Sin embargo, esos criadores de déspotas suelen ser los primeros que, cuando llega la tragedia, se golpean el pecho arrepentidos. Entran en pánico dándose cuenta que pierden el control del monstruo que alimentaban alegremente. Entonces, lloran al ver los demonios sueltos en la colectividad.
La vida imperial, gansteril y extravagante que, a costillas del pueblo de Nicaragua, llevan Daniel Ortega y sus parientes, es la misma que llevaron los tiranos de estas tierras desde el descubrimiento, consentida por una clase gobernante mercantilista, la Iglesia católica, y la apatía inicial de las mayorías.
El barbarismo y la extravagancia de los dictadores latinoamericanos resulta absurda, sin embargo, todavía hoy, los aspirantes a déspotas siguen entre nosotros. Bregamos todavía con personajes como Maduro, Raúl Castro, y los Ortega. Entre nosotros, golpean sin disimulo las inclinaciones totalitarias del presidente Danilo Medina y sus partenaires.
El más reciente atentado contra la libre expresión de pensamiento por parte del gobierno – ejecutado por los dueños de CDN, beneficiarios directos del desfalco de Punta Catalina – y el intento de subyugar las fiscalías de la república, apestan a dictadura.
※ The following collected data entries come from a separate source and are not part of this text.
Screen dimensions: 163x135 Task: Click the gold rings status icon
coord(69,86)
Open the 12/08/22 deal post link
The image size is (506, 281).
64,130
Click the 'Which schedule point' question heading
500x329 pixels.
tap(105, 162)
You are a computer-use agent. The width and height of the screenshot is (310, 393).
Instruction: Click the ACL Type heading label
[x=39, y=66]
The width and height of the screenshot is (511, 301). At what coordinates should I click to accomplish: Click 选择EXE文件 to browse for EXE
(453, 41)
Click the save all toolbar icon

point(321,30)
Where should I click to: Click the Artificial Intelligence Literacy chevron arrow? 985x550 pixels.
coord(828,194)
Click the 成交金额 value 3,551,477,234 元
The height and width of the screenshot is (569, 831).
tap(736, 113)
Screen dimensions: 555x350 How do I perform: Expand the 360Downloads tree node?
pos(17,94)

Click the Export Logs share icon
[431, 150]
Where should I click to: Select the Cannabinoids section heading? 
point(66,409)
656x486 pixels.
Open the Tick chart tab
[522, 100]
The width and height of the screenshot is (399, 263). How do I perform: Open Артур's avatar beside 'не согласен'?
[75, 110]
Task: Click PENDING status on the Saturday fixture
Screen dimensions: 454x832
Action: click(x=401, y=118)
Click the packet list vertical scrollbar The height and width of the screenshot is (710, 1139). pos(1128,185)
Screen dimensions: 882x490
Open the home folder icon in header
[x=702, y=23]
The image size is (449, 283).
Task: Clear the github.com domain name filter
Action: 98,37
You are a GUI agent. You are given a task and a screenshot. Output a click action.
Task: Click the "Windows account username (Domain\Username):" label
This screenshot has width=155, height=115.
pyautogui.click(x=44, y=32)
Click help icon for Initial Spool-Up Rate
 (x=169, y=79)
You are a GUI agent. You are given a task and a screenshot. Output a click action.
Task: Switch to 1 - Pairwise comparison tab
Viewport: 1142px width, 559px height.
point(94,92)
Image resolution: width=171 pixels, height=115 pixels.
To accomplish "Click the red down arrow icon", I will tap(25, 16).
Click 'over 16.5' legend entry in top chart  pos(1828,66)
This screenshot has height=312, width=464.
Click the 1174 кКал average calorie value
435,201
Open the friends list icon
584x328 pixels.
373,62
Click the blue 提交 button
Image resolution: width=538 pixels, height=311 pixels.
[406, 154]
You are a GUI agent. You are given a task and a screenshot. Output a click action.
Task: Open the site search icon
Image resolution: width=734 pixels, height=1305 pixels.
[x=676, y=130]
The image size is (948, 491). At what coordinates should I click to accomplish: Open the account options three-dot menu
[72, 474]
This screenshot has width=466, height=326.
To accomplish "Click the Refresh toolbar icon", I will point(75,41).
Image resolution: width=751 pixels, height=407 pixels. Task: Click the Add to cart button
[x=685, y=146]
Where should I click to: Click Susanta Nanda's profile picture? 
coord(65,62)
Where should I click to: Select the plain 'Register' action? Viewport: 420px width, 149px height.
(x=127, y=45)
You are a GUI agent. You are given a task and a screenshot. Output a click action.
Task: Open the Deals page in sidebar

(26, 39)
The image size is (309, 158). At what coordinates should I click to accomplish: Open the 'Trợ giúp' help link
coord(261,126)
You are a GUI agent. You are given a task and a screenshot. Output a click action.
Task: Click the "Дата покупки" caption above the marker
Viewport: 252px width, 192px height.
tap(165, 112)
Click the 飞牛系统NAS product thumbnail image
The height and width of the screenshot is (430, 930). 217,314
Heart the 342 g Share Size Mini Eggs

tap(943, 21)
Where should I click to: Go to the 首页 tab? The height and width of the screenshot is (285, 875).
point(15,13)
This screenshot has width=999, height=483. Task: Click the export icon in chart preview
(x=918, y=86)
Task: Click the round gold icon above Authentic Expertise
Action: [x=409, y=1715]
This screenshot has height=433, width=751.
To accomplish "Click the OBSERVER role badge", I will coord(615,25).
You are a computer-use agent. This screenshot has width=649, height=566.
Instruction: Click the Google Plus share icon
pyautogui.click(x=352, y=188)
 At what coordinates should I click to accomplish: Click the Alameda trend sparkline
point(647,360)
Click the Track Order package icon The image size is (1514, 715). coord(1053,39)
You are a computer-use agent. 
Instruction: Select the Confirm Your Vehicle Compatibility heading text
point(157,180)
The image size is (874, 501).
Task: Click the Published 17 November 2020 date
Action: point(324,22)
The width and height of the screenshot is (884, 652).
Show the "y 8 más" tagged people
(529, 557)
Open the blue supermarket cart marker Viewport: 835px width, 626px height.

Por eso, quienes se asocian con el gobierno deben meditar sobre ese “mea culpa” del empresario nicaragüense frente al desastre de su patria: “Nos iba bien y miramos hacia otro lado”, dijo el hombre de negocios. Quizás, estemos a tiempo de poder detener esta locura, pero para detenerla, esos que comen del poder deberán recordar con urgencia que “Guerra avisada no mata soldado, y si lo mata es por descuidado”.